Euthanasie : l’Espagne dit oui, le Portugal dit non

Madrid, le vendredi 19 mars – Le Parlement espagnol a définitivement adopté la loi autorisant l’euthanasie. Un vote qui intervient quelques jours après que le Tribunal Constitutionnel portugais ait censuré une loi similaire.

L’annonce a provoqué plus de quatre minutes d’applaudissements. Ce jeudi, par 202 voix pour et 141 voix contre, le Congrès des députés, la chambre basse du Parlement espagnol, a voté définitivement la loi autorisant l’euthanasie et le suicide assisté. Sans grande surprise, les députés de gauche et du centre ont voté en faveur du texte, tandis que les parlementaires de droite et d’extrême-droite s’y sont opposés. La loi entrera en vigueur en juin, faisant de l’Espagne le sixième pays du monde à autoriser l’euthanasie active.

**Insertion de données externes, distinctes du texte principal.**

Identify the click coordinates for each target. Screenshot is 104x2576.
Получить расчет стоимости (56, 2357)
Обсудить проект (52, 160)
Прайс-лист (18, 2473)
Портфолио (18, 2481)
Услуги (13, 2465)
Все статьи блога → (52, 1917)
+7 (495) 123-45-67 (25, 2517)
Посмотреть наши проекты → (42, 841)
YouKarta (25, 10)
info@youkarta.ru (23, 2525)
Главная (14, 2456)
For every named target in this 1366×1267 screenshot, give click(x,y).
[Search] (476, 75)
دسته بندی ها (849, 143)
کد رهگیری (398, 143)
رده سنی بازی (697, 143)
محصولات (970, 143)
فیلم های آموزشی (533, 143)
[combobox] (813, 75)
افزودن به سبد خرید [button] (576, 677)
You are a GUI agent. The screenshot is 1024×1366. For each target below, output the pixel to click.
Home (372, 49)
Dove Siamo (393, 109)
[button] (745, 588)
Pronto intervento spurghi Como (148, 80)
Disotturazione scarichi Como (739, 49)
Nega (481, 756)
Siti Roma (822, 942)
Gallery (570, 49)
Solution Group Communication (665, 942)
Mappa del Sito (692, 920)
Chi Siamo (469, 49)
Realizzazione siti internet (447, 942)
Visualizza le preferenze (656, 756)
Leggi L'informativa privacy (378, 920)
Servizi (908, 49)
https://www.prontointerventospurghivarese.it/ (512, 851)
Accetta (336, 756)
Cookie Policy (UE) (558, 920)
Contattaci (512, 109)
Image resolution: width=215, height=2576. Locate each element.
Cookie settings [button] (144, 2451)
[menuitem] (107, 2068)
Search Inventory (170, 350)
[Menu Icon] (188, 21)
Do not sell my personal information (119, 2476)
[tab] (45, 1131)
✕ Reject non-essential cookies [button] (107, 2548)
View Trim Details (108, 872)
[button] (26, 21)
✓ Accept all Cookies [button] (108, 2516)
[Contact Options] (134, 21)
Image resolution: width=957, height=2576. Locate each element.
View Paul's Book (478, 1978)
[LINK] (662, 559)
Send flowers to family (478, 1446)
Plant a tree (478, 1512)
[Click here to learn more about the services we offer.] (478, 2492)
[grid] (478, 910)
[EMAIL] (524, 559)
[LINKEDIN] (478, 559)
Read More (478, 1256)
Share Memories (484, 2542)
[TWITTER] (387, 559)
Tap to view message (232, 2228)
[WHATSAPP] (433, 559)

Une clause de conscience pour les médecins espagnols

Dans le détail, tout citoyen ou résident espagnol qui souffre d’une « maladie grave ou incurable » ou de « douleurs chroniques le plaçant dans une situation d’incapacité » pourra demander à être euthanasié ou à bénéficier d’une assistance médicale au suicide. La majorité socialiste, qui a porté le texte, a insisté sur les nombreux garde-fous mis en place. Ainsi, contrairement à ce qu’il en est en Belgique et aux Pays-Bas, l’euthanasie est réservée aux personnes majeures. Le patient devra formuler sa demander d’euthanasie à quatre reprises et recevoir l’avis favorable de plusieurs médecins et d’une commission d’évaluation : le processus prendra un mois minimum. Face aux réticences de nombreux soignants, les médecins bénéficieront d’une clause de conscience.

L’adoption de ce texte met fin, de façon sans doute définitive, à un débat qui divise l’Espagne depuis des décennies. Les problèmes liés à la fin de vie ont été mis en lumière pour la première fois par la mort de Ramon Sampedro par suicide assisté en 1998, une histoire adaptée au cinéma en 2004 dans le film Mar Adentro. Selon les sondages, 85 % des Espagnols sont favorables à la légalisation de l’euthanasie.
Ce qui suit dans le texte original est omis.